◆ **DATA FOR ANALYSIS**:
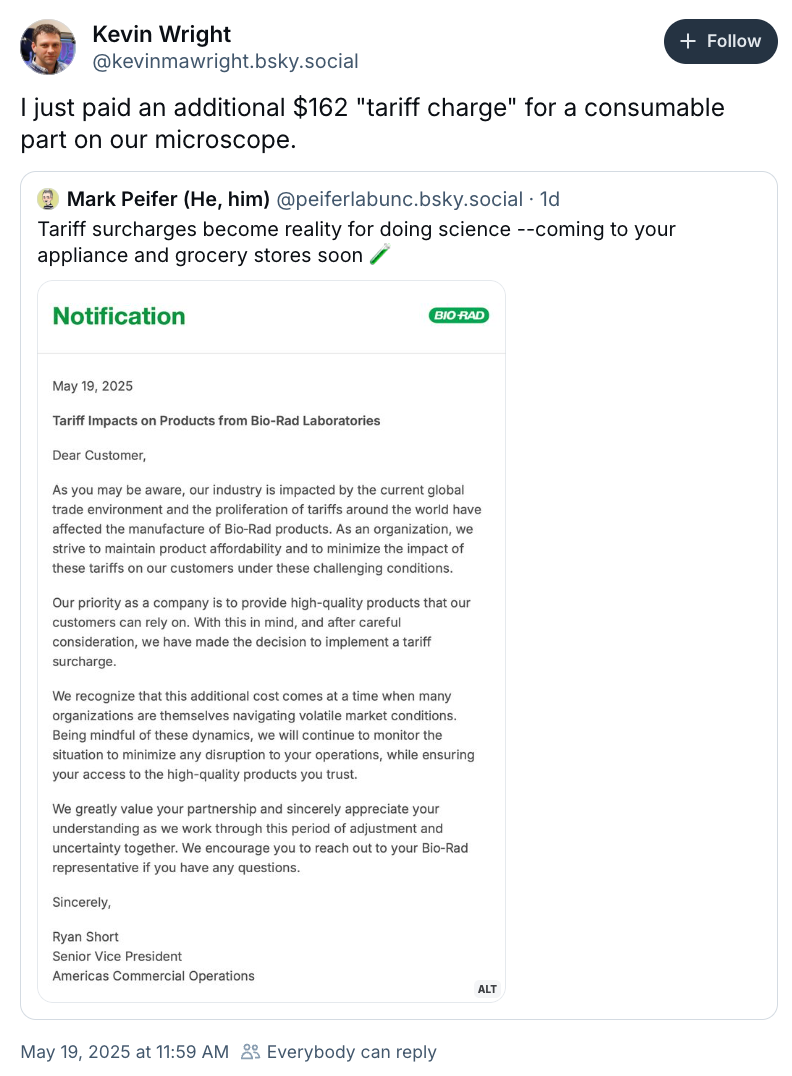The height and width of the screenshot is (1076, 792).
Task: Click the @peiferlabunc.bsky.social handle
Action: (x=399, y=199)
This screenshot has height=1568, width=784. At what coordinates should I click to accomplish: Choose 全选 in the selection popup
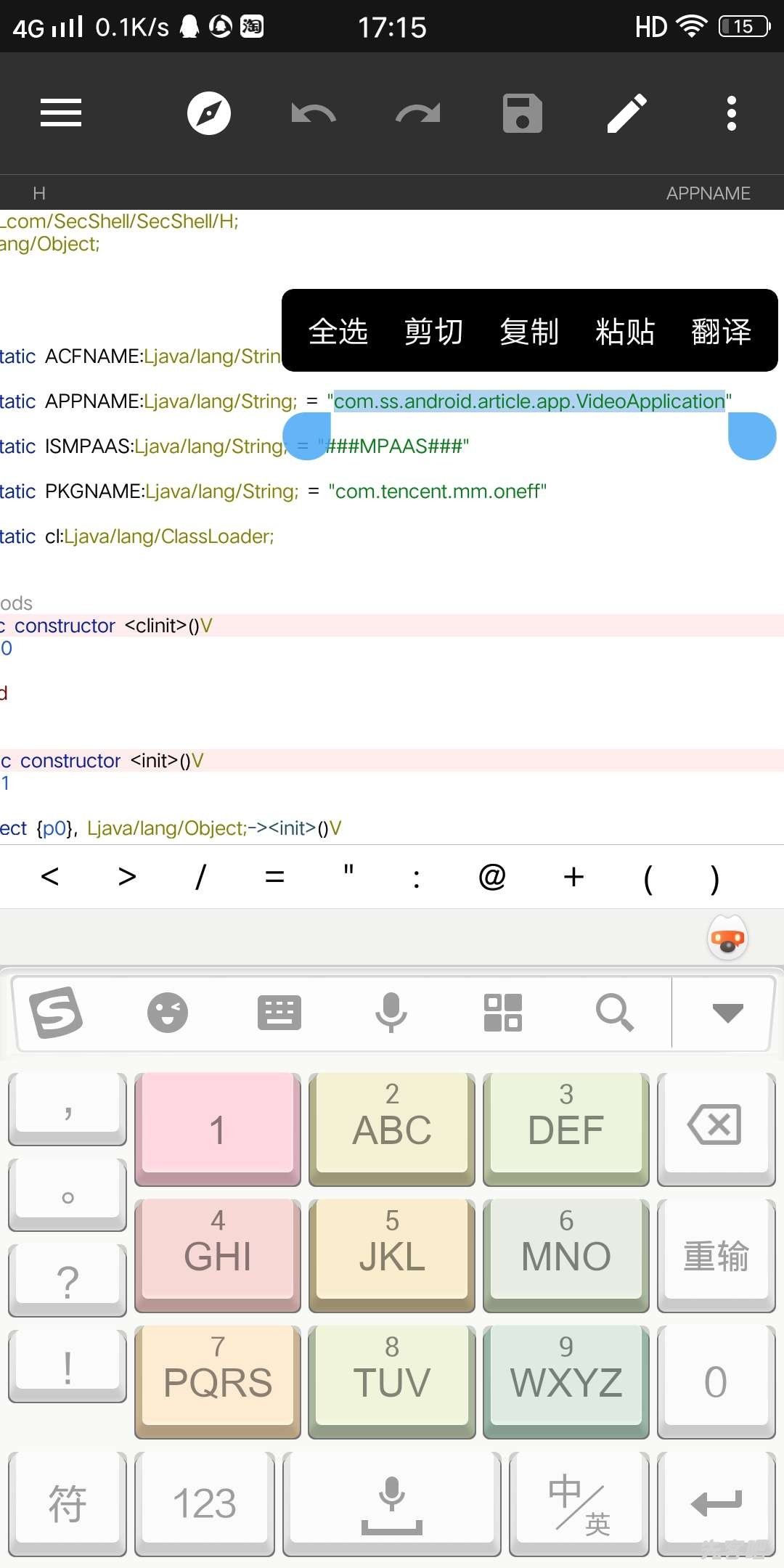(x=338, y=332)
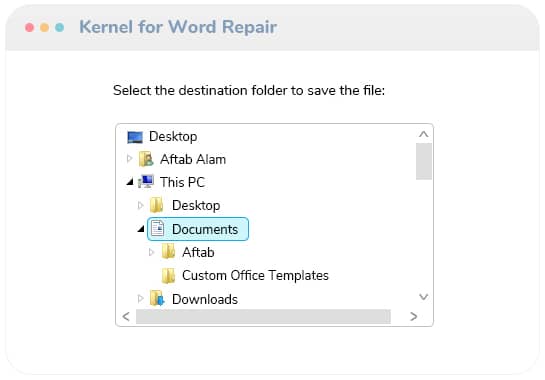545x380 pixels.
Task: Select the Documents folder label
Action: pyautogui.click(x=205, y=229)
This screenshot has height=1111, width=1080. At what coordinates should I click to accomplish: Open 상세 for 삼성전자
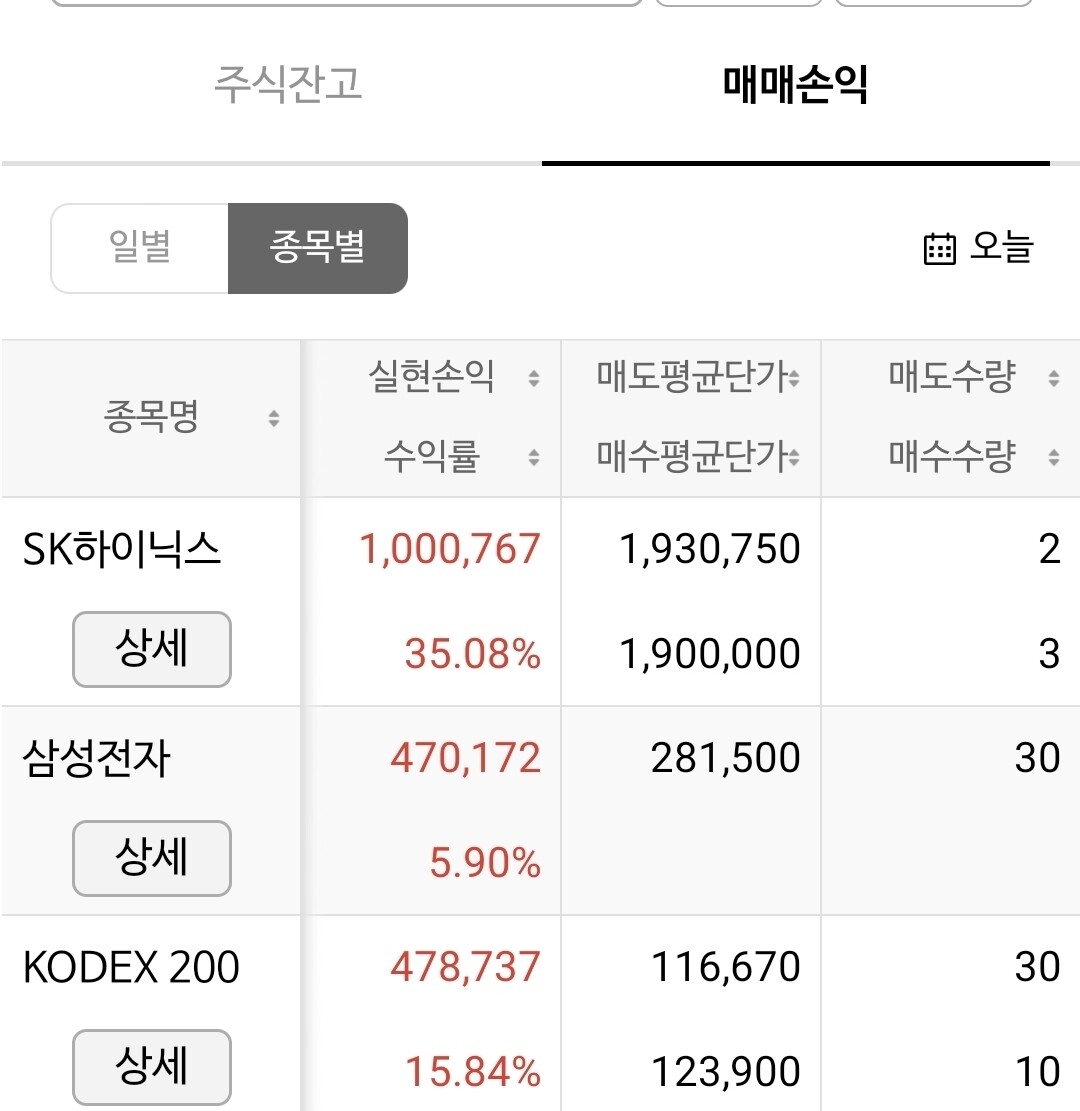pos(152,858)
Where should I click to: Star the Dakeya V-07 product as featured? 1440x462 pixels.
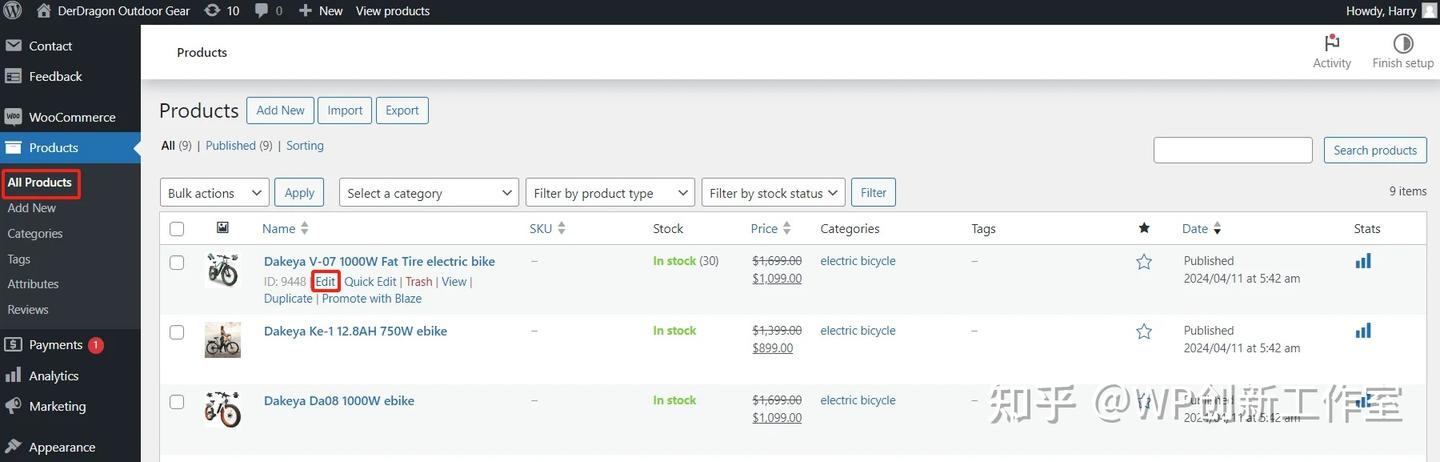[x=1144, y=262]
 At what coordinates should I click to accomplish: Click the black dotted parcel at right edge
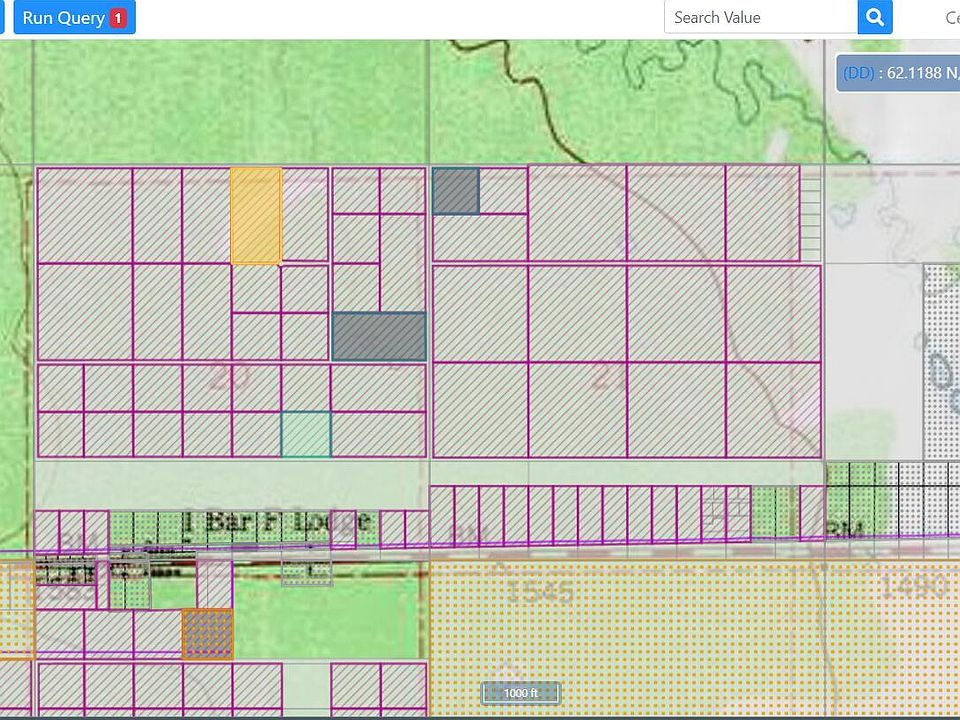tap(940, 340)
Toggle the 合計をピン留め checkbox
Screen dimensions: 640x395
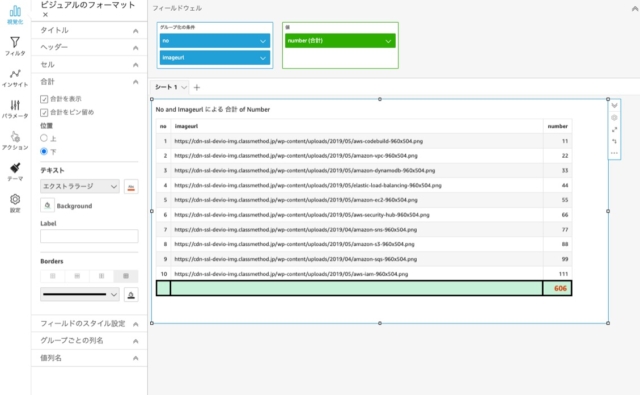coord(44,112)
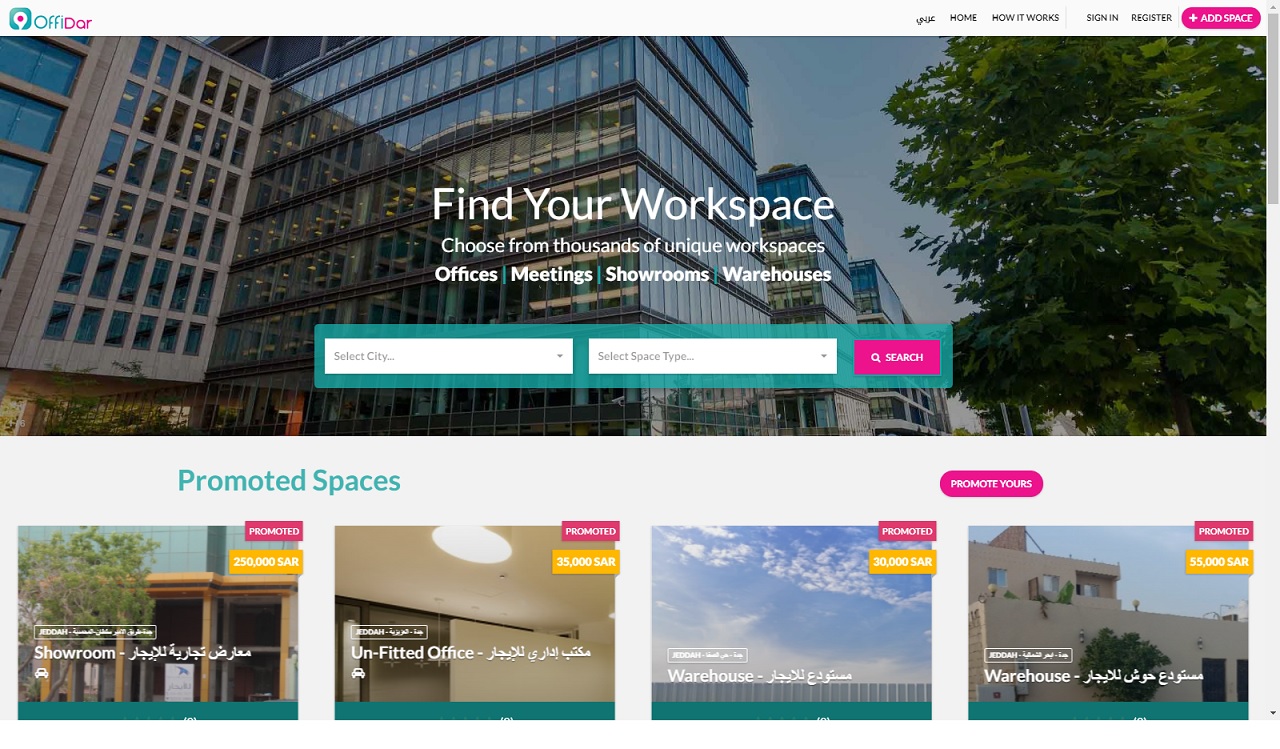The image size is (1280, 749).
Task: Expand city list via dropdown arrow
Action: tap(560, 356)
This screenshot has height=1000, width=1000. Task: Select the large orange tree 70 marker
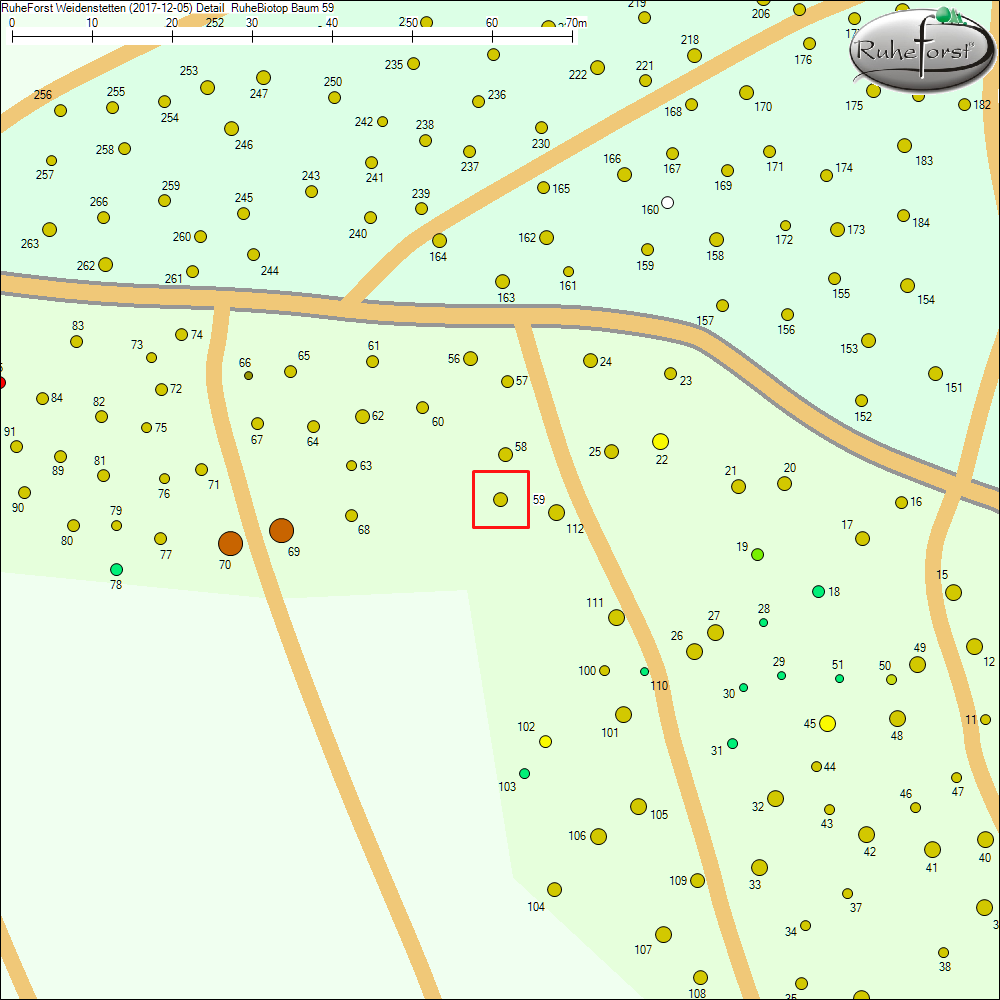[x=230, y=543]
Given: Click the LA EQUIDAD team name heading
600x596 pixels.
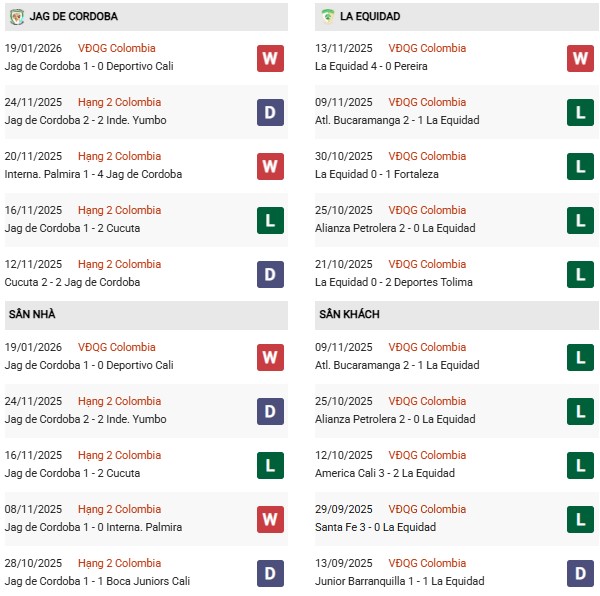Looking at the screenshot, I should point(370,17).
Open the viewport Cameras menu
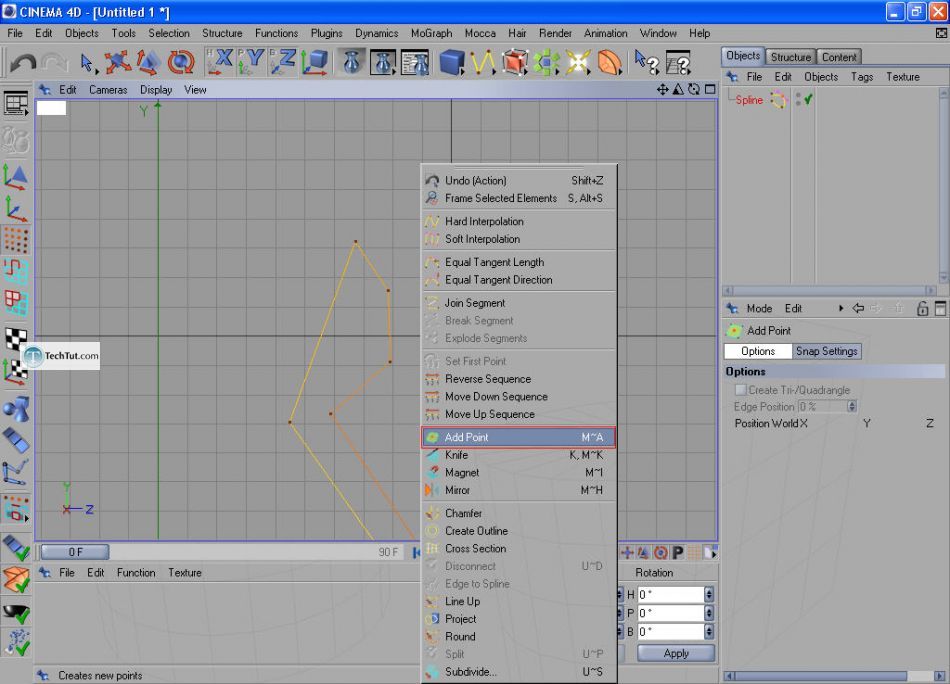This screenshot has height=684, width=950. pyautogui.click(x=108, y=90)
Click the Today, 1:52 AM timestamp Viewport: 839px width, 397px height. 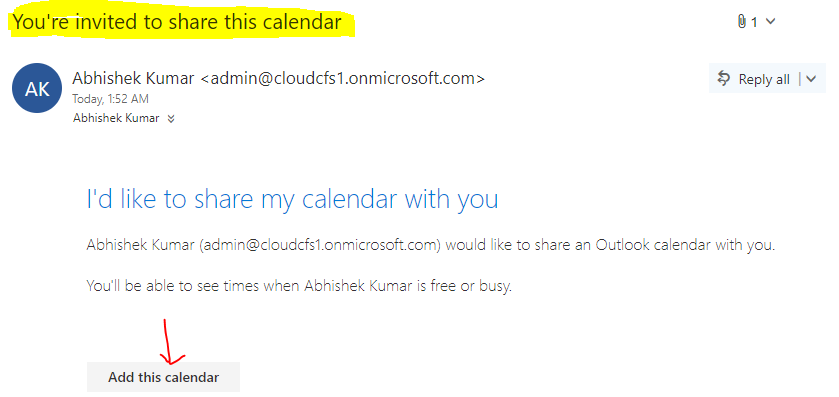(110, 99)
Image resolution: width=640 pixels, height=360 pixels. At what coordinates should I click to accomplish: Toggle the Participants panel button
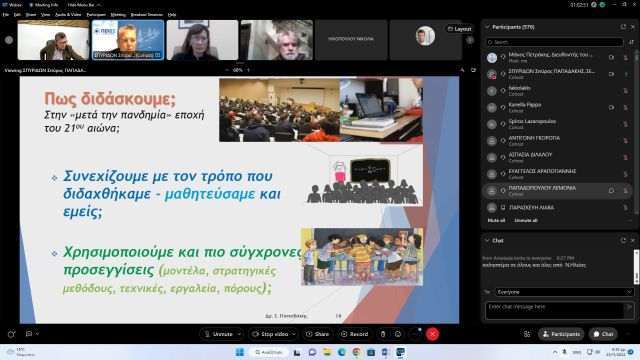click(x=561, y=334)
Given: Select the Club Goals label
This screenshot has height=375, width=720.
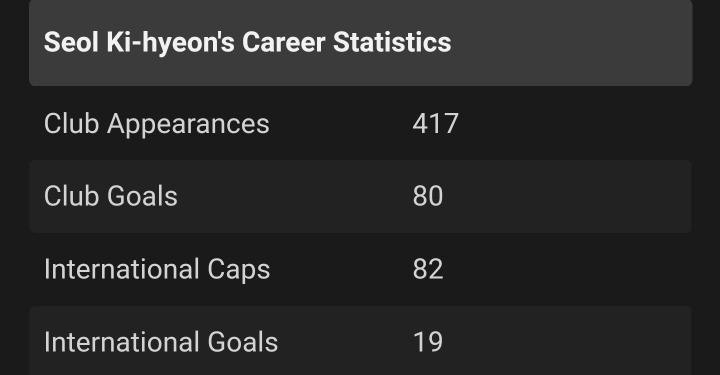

◆ **BRIEF**: Going through the entries, return every line holding the word "Given".

◆ **SOLVED PROBLEM**:
Given: Click the LA EQUIDAD team name heading
Given: Select the Club Goals label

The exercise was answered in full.